The initial police reports of only using rubber bullets were belied by the casualties that were reported in hospitals. AFP quoted doctors in Maputo’s central hospital as saying victims streamed into the hospital in the evening, most of them with gunshot wounds. Doctor Antonio Assis da Costa was quoted by AFP as saying “we have treated over 100 people since the violence started yesterday, many patients had gunshot wounds. The last patients came around 1.00 a.m., most of them were young boys”. A street vendor told the agency that he had received text messages encouraging the demonstrations to continue while the state television showed images of running battles between the demonstrators and the police. Youthful protesters called for the resignation of the president, Armando Guebuza, of the ruling FRELIMO party, the former Marxist liberation movement, which abandoned socialism in the early 1990s and began implementing neo-liberal capitalist reforms. The World Socialist website quoted the BBC as describing the president, Guebuza, as a former member of FRELIMO’s armed wing during the struggle against Portuguese colonialism; but he is now “a millionaire businessman…who made his fortune in the energy, transport and port industries”.

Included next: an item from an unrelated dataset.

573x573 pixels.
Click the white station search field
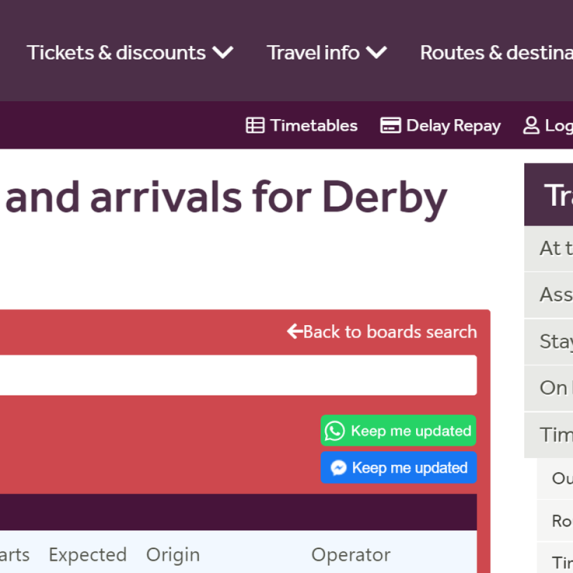[238, 375]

President Guebuza addressed the nation on television in the wake of the demonstrations, saying that he understood the anger of the people over rising prices, but was upset about the violence of the protests. “It is sad that people used the right to demonstrate peacefully to turn it into violent protests….The government is aware of the poverty of the people. Combating poverty is part of the government’s five year plan”.

Guebuza had been re-elected in the October 2009 elections, with 75% of the vote; however, only 44% of the electorate had turned out for the elections. Significantly, it was the government-run Mozambique News Agency (AIM), which pushed the line that demonstrators interviewed on television “were clearly drunk”, that led to international journalists describing the demonstrations as “alcohol-fuelled”. That agency also said the hikes in electricity price, in a country where only 14% have access to electricity, was “a most unconvincing excuse for a riot”. What the demonstrations showed was that the people of Mozambique clearly reject the increases in the price of bread, and thankfully for Mozambique, there was no Marie Antoinette to urge the Maputo poor to eat cake instead, as the noble woman urged the Parisian poor on the eve of the French Revolution of the 18th Century. But as THE ECONOMIST magazine noted the ruling regime “will need clever juggling to appease Mozambique’s poor and angry majority as well as foreign aid-givers and investors”; it is a dexterous act that most regimes in the neo-colonial world find very difficult to master. That is the lesson which the bread riot of the past couple of days has taught in Mozambique.